- Problem to work on -
Pictures excluded, copy word for word the lines from the one holding "1321x896 pixels. Task: Click" through the last line below.
════════════════
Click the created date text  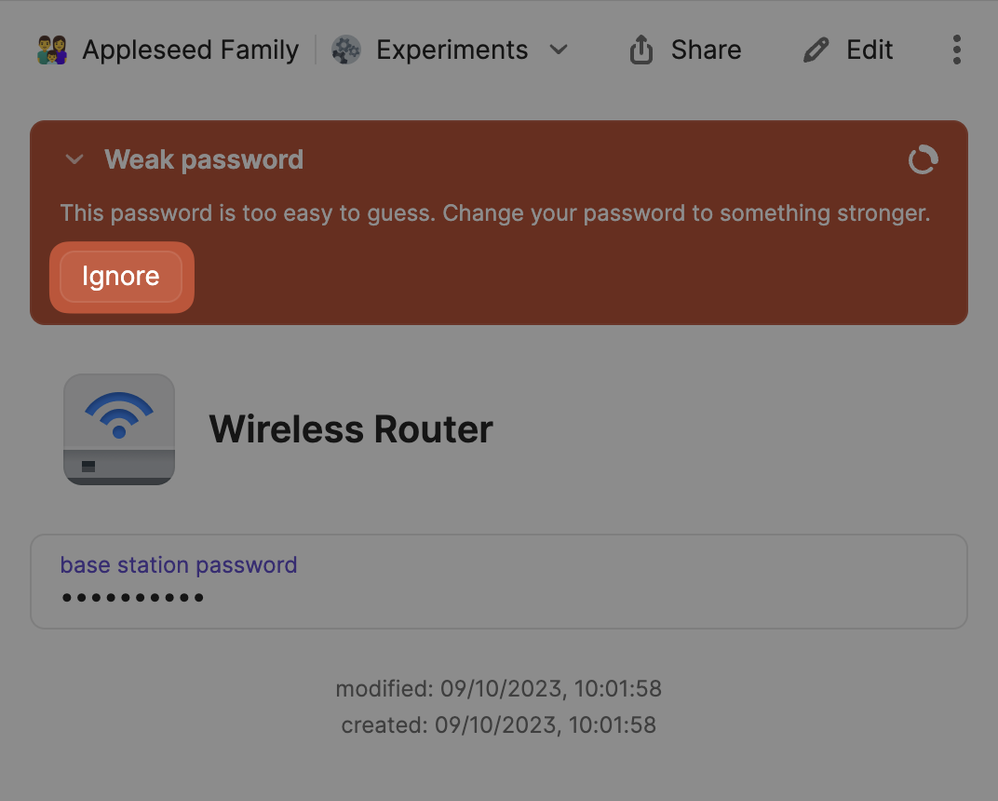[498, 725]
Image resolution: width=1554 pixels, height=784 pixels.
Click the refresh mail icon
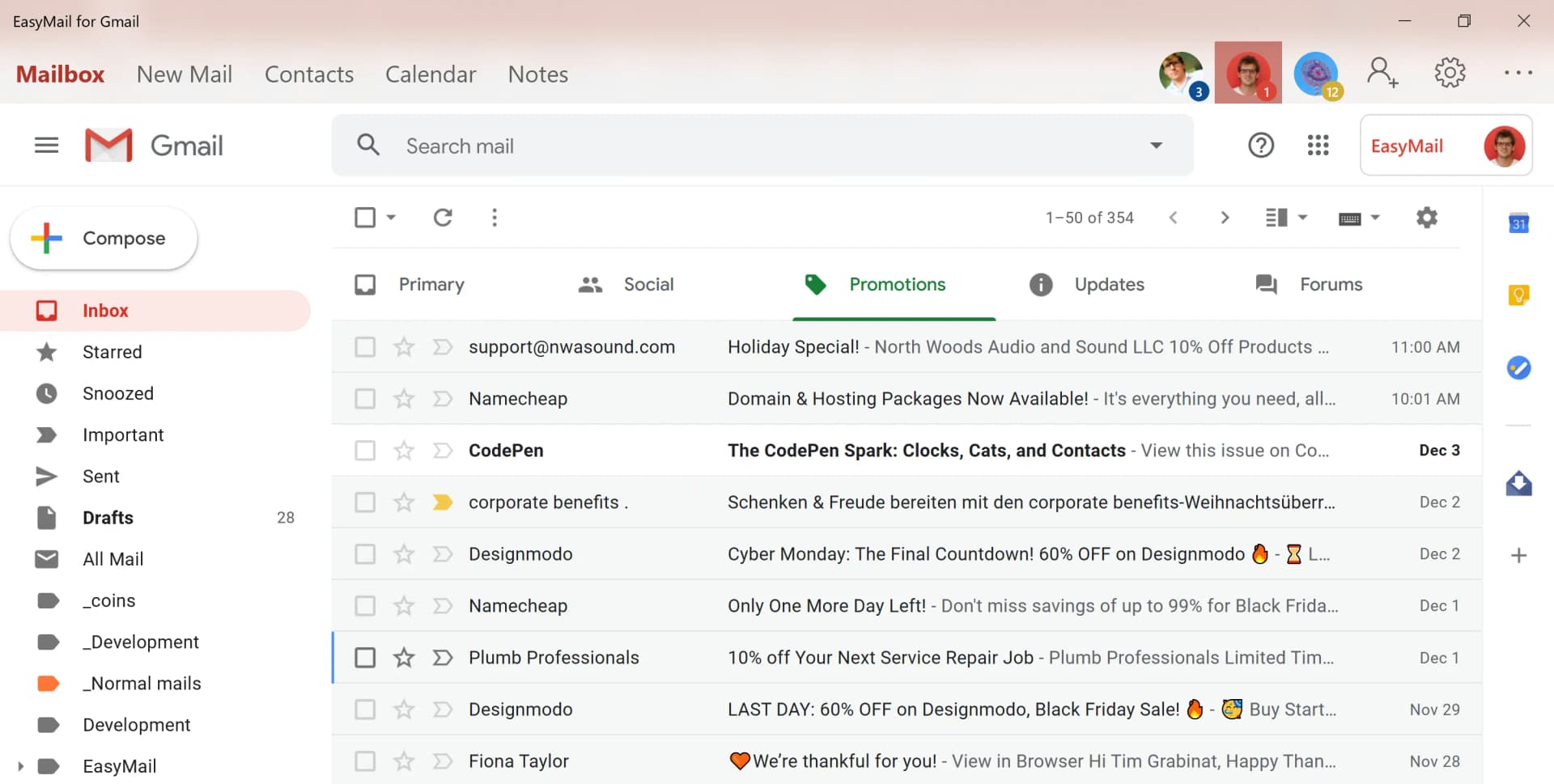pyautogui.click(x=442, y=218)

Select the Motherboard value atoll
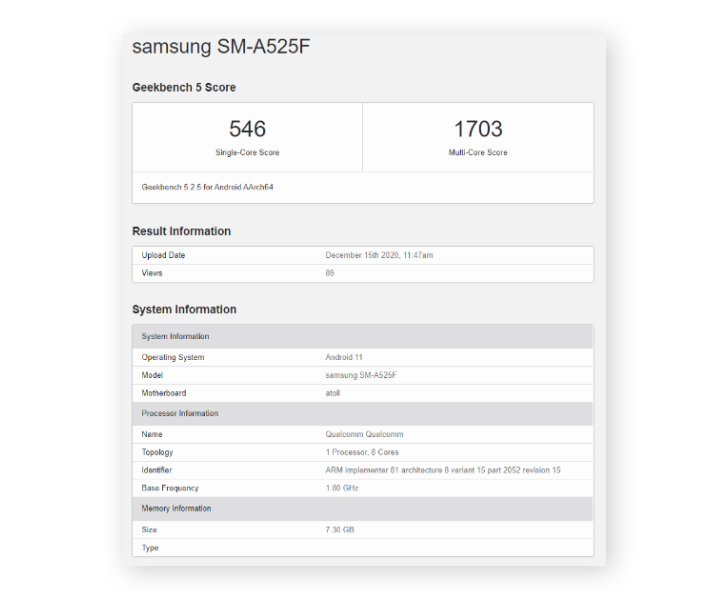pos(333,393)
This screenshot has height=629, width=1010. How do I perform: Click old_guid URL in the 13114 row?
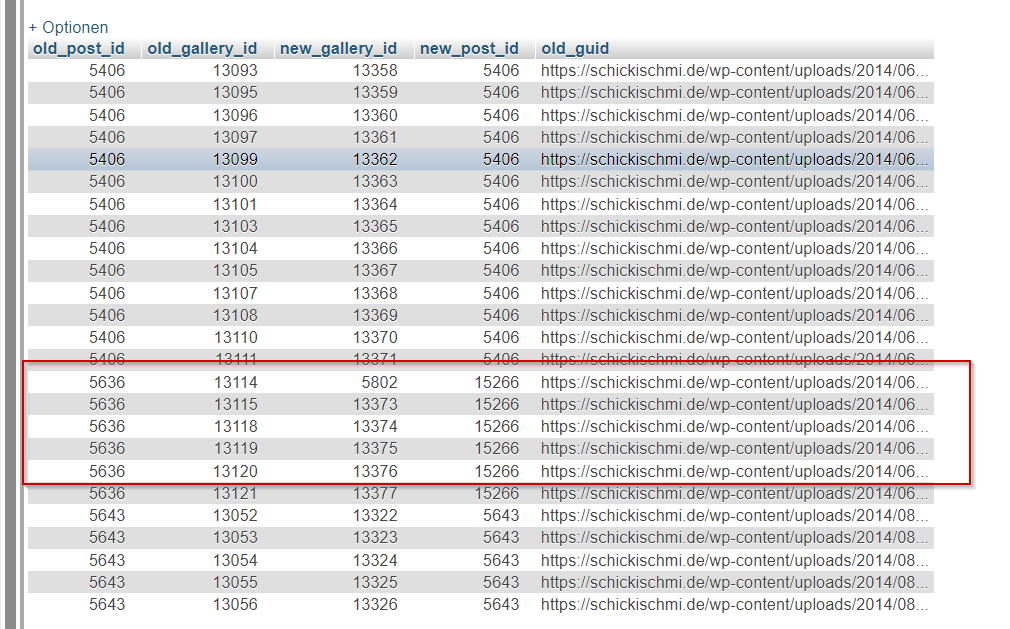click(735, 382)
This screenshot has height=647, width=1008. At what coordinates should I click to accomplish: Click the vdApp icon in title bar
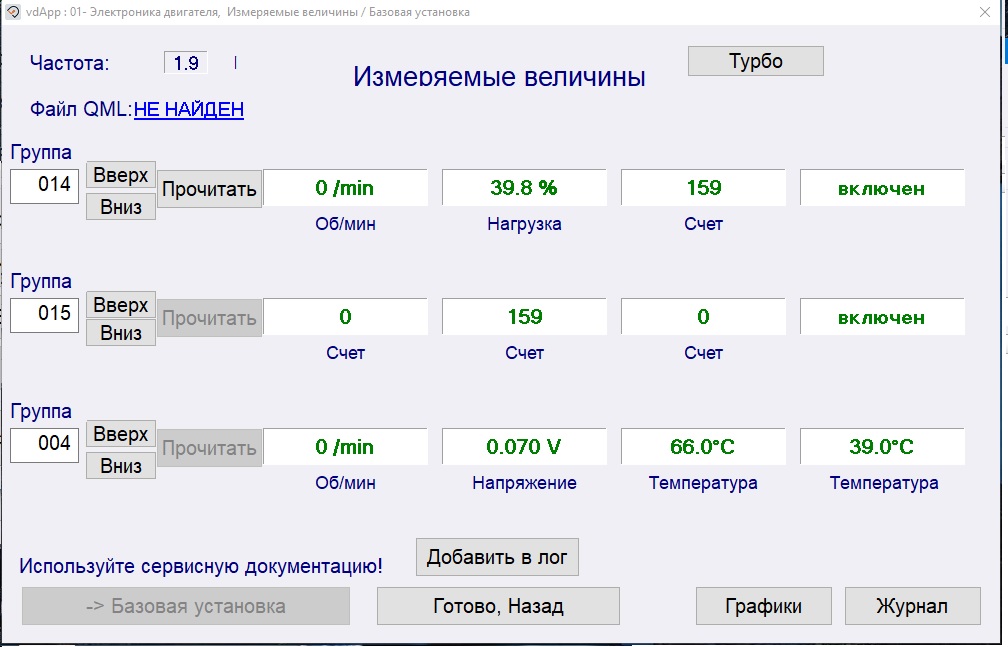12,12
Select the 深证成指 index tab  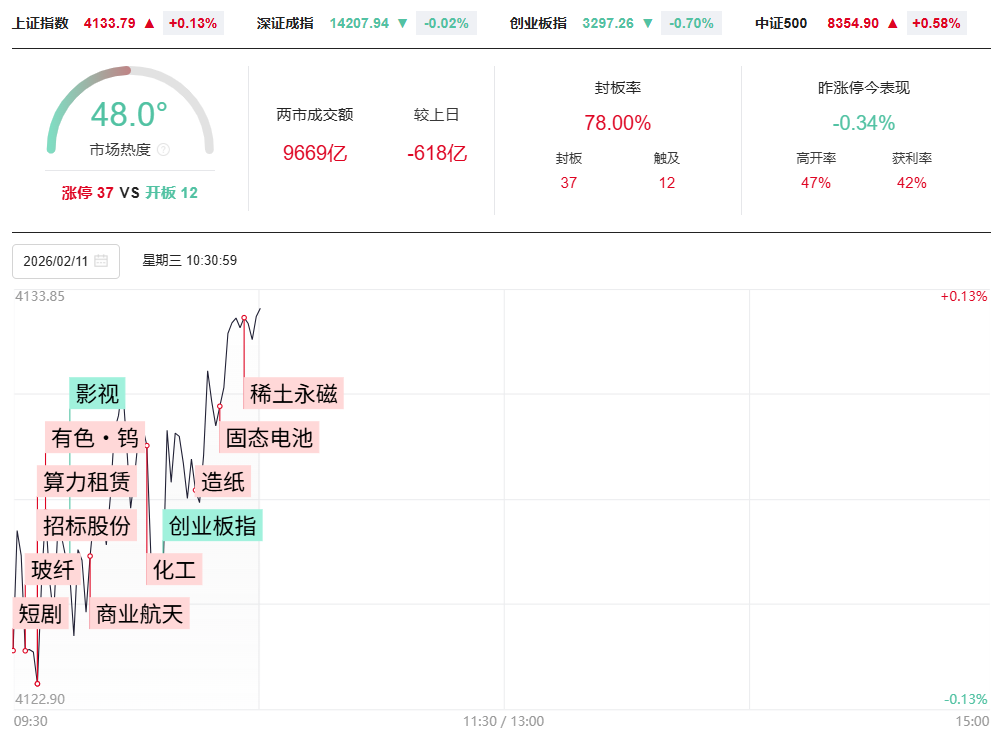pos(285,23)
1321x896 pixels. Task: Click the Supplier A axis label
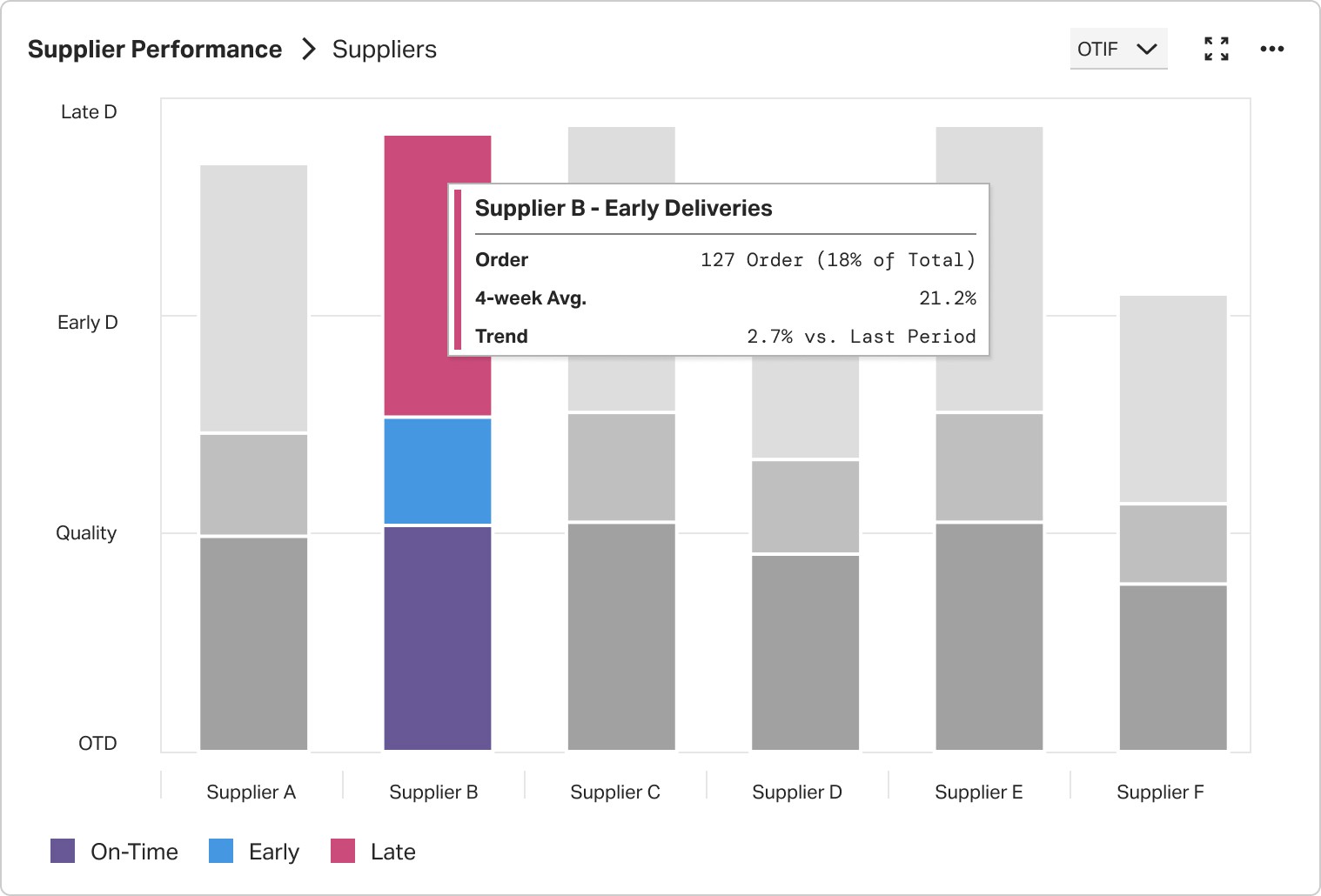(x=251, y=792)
════════════════
- Result -
1321x896 pixels. Task: Click the Supplier A axis label
(x=251, y=792)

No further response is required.